• [Action item] Start at the line holding "Instruction: Open the". Write out that line and each one after it to the end of the data, unchanged.

Collected data:
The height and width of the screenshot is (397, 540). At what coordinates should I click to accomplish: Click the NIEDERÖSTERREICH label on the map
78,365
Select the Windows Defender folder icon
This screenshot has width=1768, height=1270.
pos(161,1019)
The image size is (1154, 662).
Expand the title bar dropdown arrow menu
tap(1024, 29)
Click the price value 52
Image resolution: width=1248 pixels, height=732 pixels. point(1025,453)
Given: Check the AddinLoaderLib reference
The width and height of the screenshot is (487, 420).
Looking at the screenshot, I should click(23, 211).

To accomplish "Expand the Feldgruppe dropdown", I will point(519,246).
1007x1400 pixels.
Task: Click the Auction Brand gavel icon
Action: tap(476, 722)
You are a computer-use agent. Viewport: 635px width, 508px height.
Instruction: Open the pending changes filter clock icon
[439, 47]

• [Solution below]
Instruction: Open the pending changes filter clock icon
[439, 47]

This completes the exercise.